The Food and Nutrition Service allocated $3.5 million to participating tribal nations in the first-of-its-kind initiative, which grants more autonomy to these communities in carrying out the Food Distribution Program on Indian Reservations, or FDPIR.
FDPIR buys Agriculture Department food and sends it to tribal nations and state agencies to give to eligible households living on either reservations or other approved areas. Indigenous participants often opt for FDPIR over the Supplemental Nutrition Assistance Program, formerly known as food stamps, because of a lack of access to SNAP offices and stores that accept those benefits, the agency reports.
The new Agriculture Department project marks a social justice win for Indigenous people. Participating tribal nations are poised to have expanded options for picking meats, produce, fish, and grains that go into their FDPIR food packages. They can also buy from commercial vendors instead of the U.S. government.
“USDA is fully committed to supporting the restoration of indigenous food, to empower indigenous agricultural economies and to improve indigenous health through traditional foods,” said Stacy Dean, deputy under secretary for food, nutrition, and consumer services. “We are embracing this opportunity to make long-term enhancements to FDPIR by learning more about the nutritional needs and preferences of tribal communities.”

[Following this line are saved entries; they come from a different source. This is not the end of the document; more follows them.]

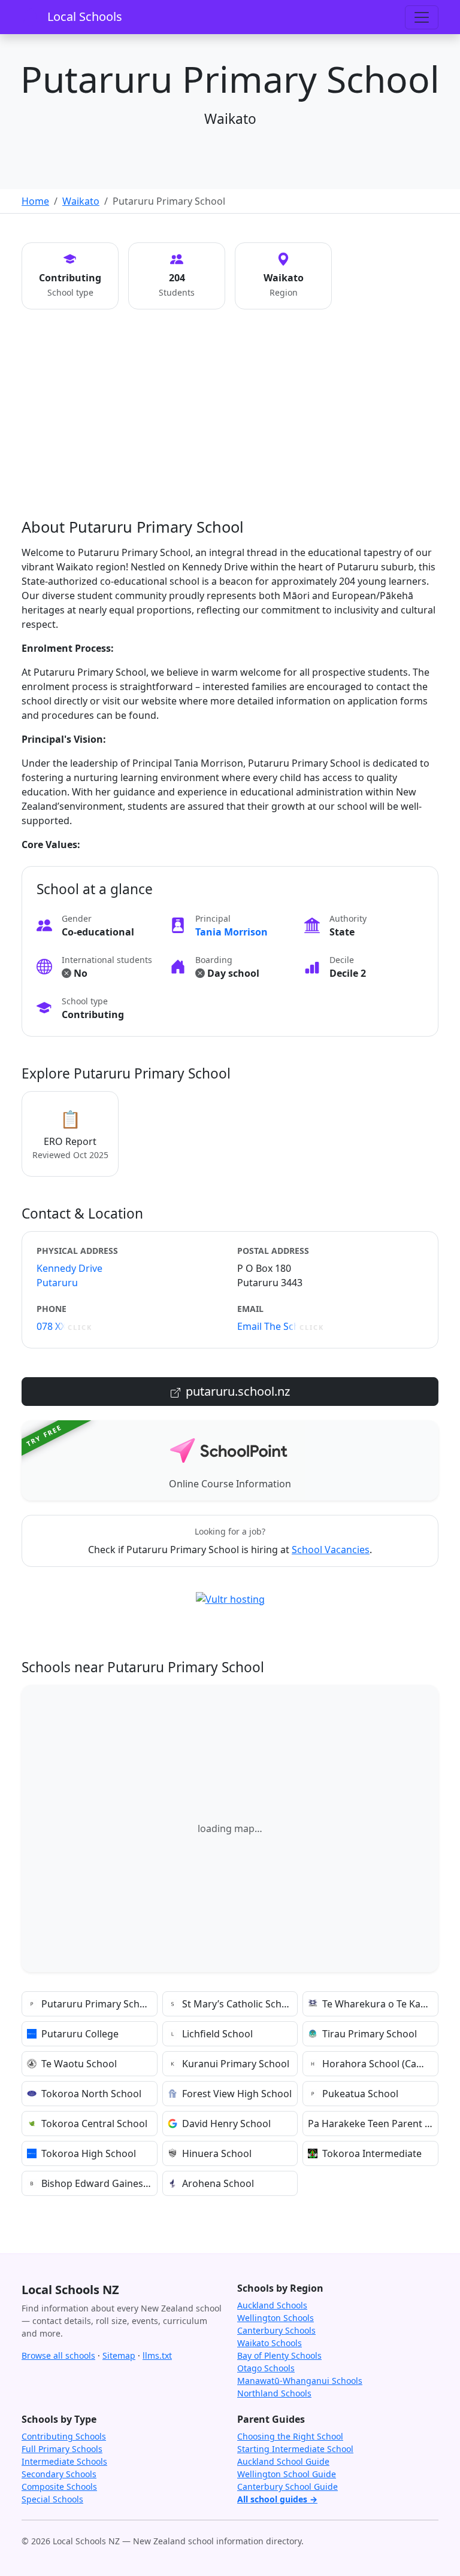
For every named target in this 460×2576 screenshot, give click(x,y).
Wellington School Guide (286, 2474)
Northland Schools (274, 2393)
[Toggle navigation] (421, 17)
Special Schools (52, 2499)
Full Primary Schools (62, 2449)
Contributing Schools (64, 2436)
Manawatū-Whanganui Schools (299, 2380)
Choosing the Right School (290, 2436)
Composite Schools (59, 2486)
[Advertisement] (230, 428)
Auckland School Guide (283, 2461)
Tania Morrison (231, 931)
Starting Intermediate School (295, 2449)
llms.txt (157, 2355)
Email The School (280, 1326)
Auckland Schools (272, 2305)
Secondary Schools (59, 2474)
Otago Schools (266, 2368)
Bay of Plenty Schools (279, 2355)
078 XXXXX (64, 1326)
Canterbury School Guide (287, 2486)
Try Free (44, 1435)
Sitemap (118, 2355)
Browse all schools (58, 2355)
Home (35, 201)
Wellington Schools (275, 2317)
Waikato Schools (269, 2343)
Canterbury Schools (276, 2330)
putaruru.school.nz (236, 1391)
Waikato (80, 201)
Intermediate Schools (64, 2461)
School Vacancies (331, 1549)
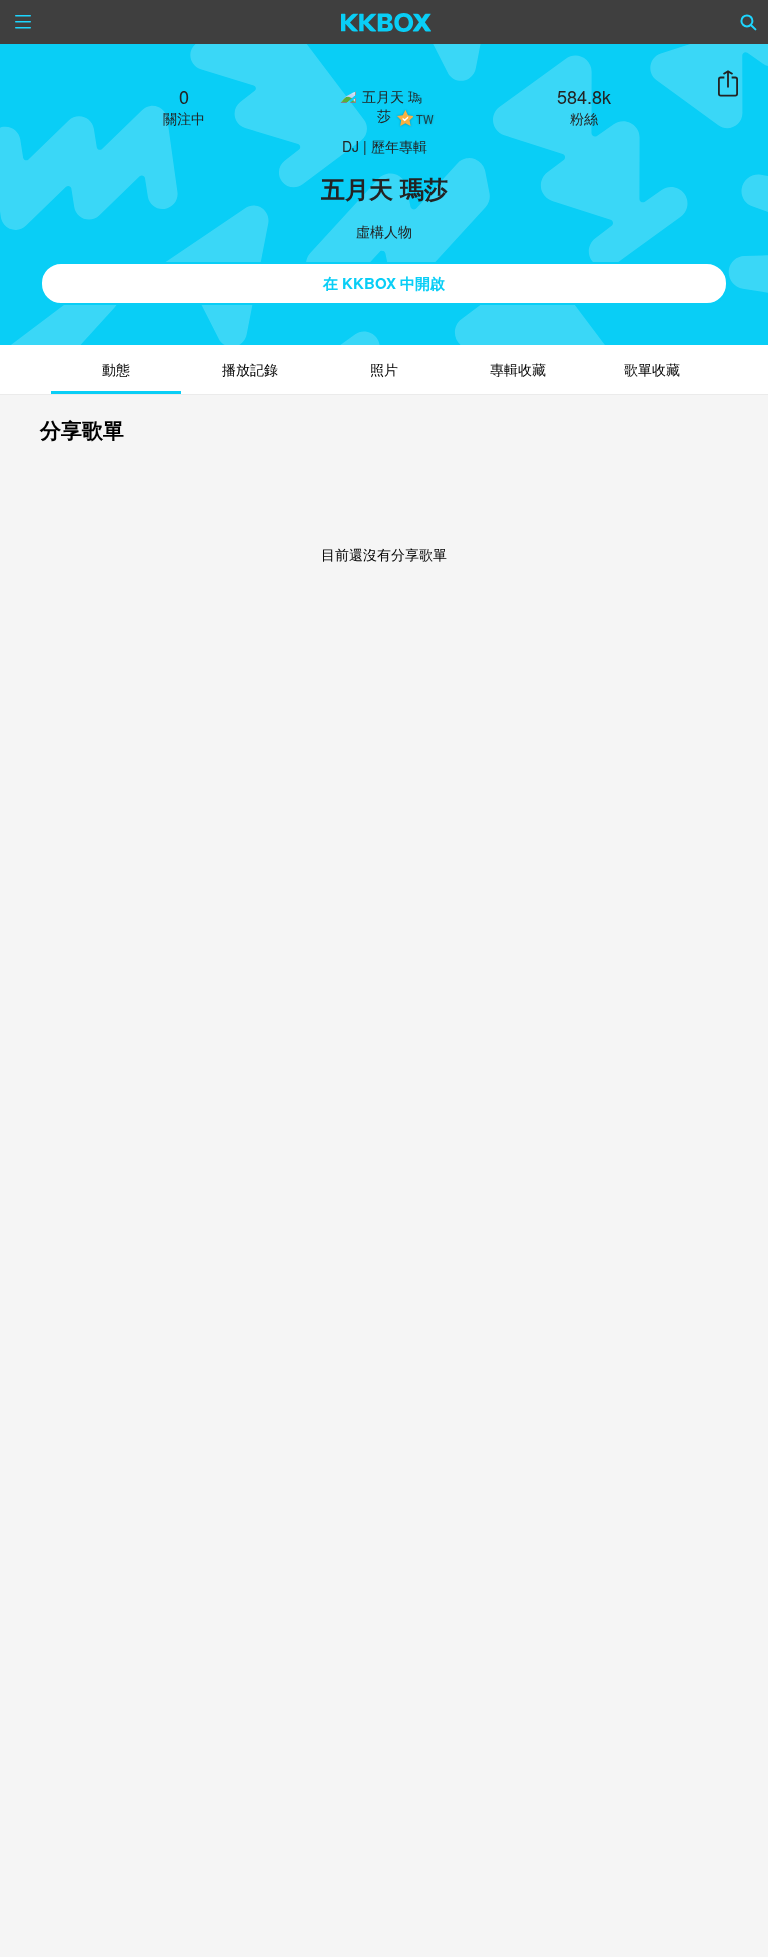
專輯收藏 (518, 369)
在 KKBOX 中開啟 (384, 283)
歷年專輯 (399, 146)
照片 (384, 369)
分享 (728, 84)
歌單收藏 (652, 369)
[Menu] (23, 22)
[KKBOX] (386, 22)
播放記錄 (250, 369)
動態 (116, 369)
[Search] (749, 22)
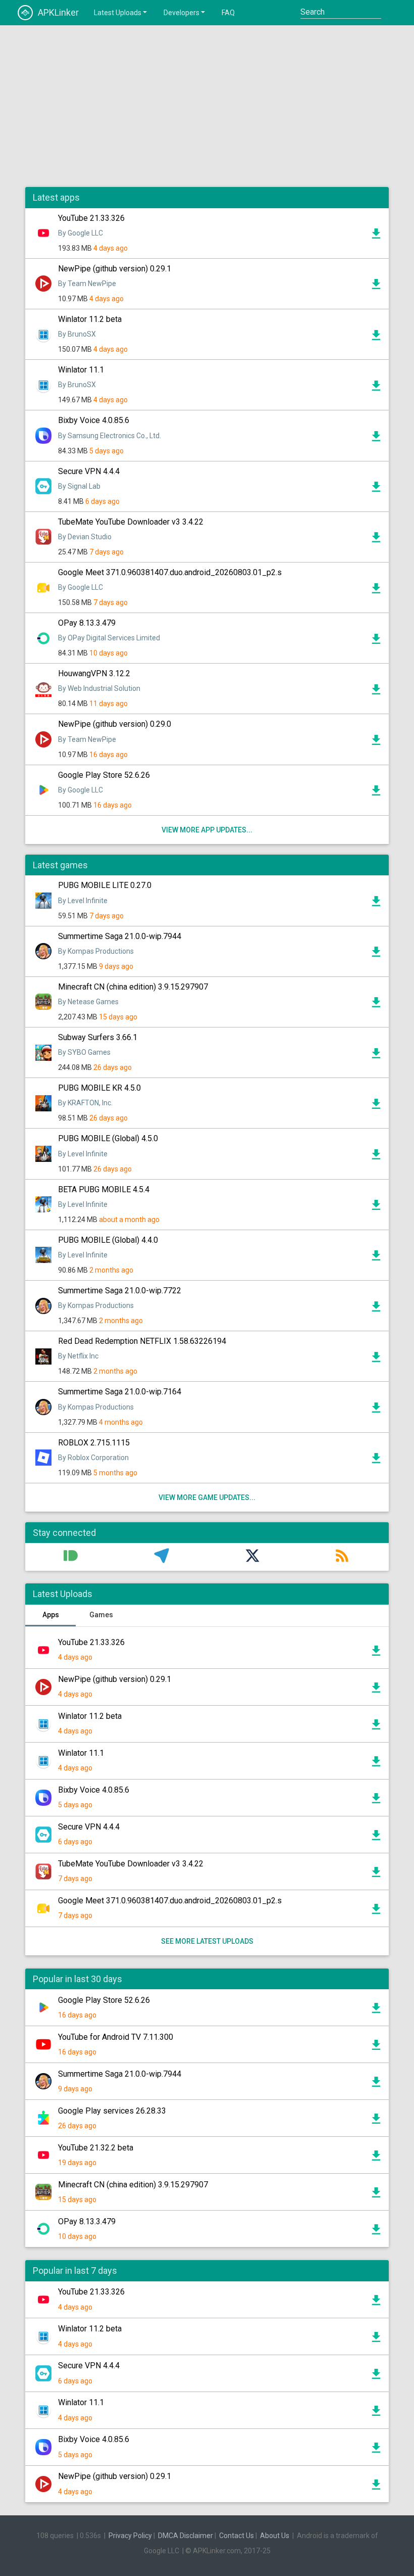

The project, which began taking effect last month, is a result of the 2018 farm law (Public Law 115-334). Some contracts stand to last up to three years.
The move comes on the first day of Native American Heritage Month. Out of the U.S. population, 3.7 million identify as solely American Indian and Alaska Native, according to the Census Bureau. Another 5.9 million claim their Indigenous roots along with another racial group.
Food sovereignty is one way to promote the cultures and traditions of the nation’s first residents, advocates say.
La Via Campesina, an international peasant movement, is credited with creating the term, which it defines as a right to healthy and culturally appropriate food produced through ecologically sound and sustainable methods. It also encompasses the right for these communities to define their own food and agricultural systems.
For Native American tribes, culturally relevant food differs depending on the land they called home. After the U.S. government moved those communities to reservations, very few of the tribes’ descendants eat in ways their ancestors would recognize, according to a University of New England Applied Nutrition Program fact sheet.
Indigenous people are suffering the consequences. One out of four experience food insecurity, compared with one out of nine Americans, Feeding America reports. Additionally, about 25% of Native Americans rely on some form of federal food aid, said Sens. Mike Rounds (R-S.D.) and Tina Smith (D-Minn.), who serve on the Indian Affairs Committee.
“American Indians and Alaskan Natives need the opportunity to administer their own federal food programs,” said Lakota Vogel of Four Bands Community Fund, based on the Cheyenne River Sioux Reservation. “Our Tribes are proximate to the resources, cultural knowledge, families and are uniquely vested in the long-term health of Indian Country.”